Collected data

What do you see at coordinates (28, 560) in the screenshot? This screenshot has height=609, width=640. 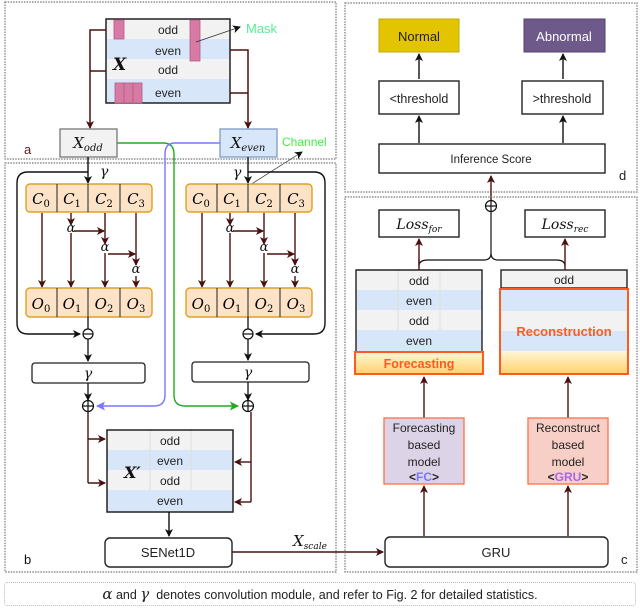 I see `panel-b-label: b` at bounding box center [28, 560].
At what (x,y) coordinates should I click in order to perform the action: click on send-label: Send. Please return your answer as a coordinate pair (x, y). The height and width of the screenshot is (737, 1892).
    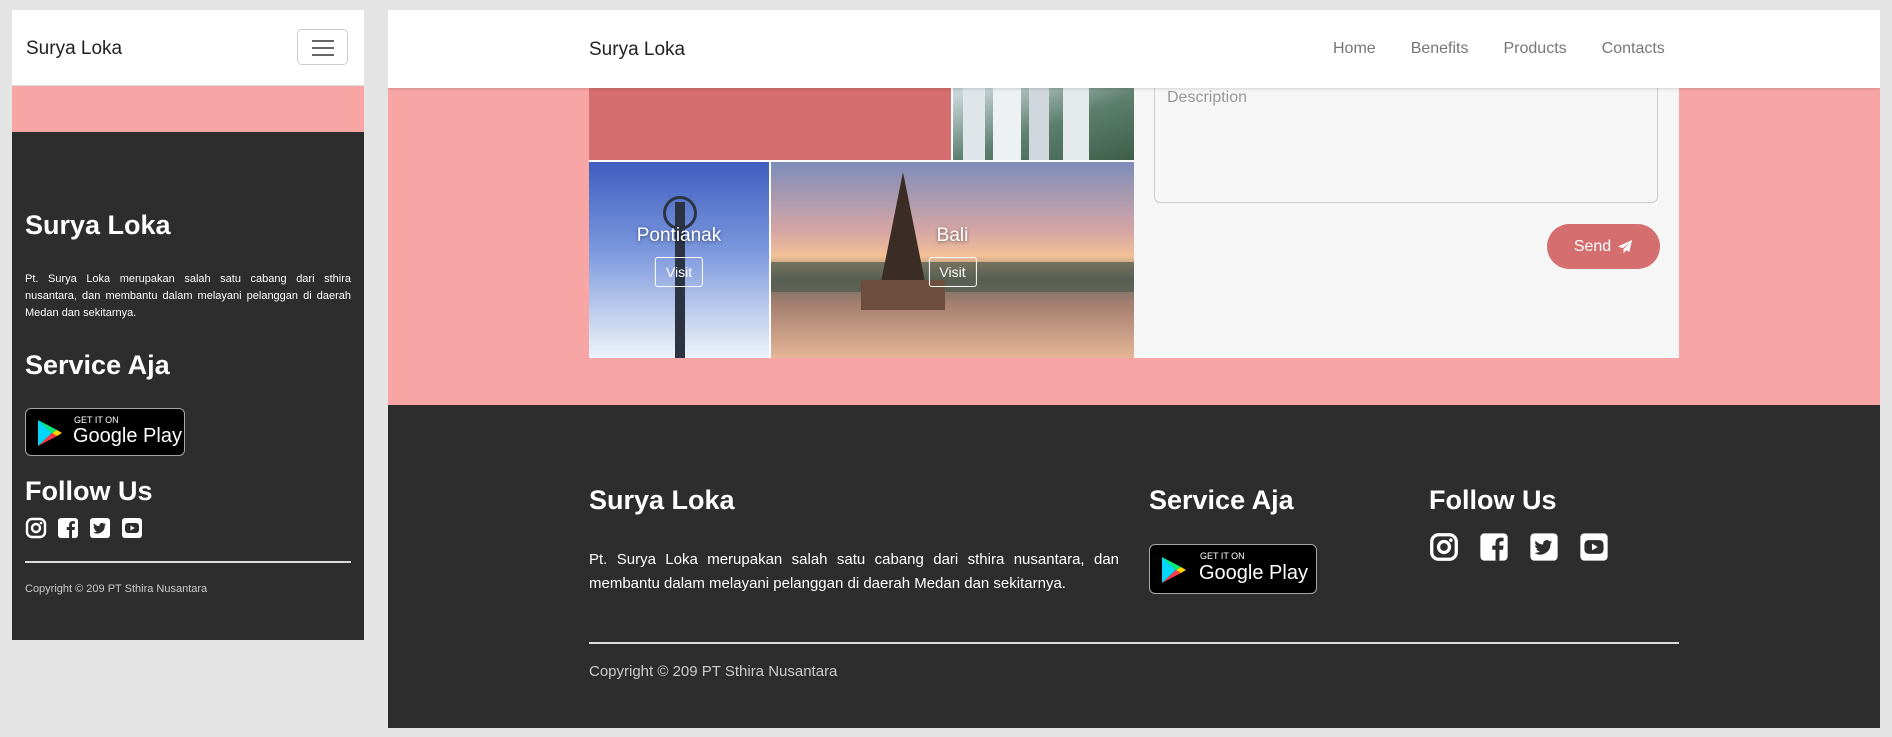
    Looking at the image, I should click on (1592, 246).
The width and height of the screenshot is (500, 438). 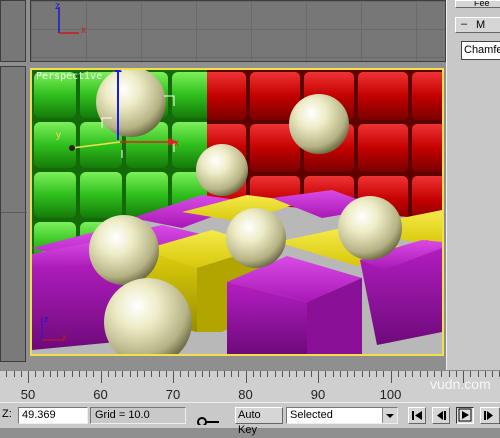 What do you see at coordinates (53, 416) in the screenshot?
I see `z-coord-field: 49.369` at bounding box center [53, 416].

WHAT YOU NEED TO DO
Count the lines in the entries above that contain the string "should", with case counting. Reply with the number alone.

EXPECTED ANSWER
2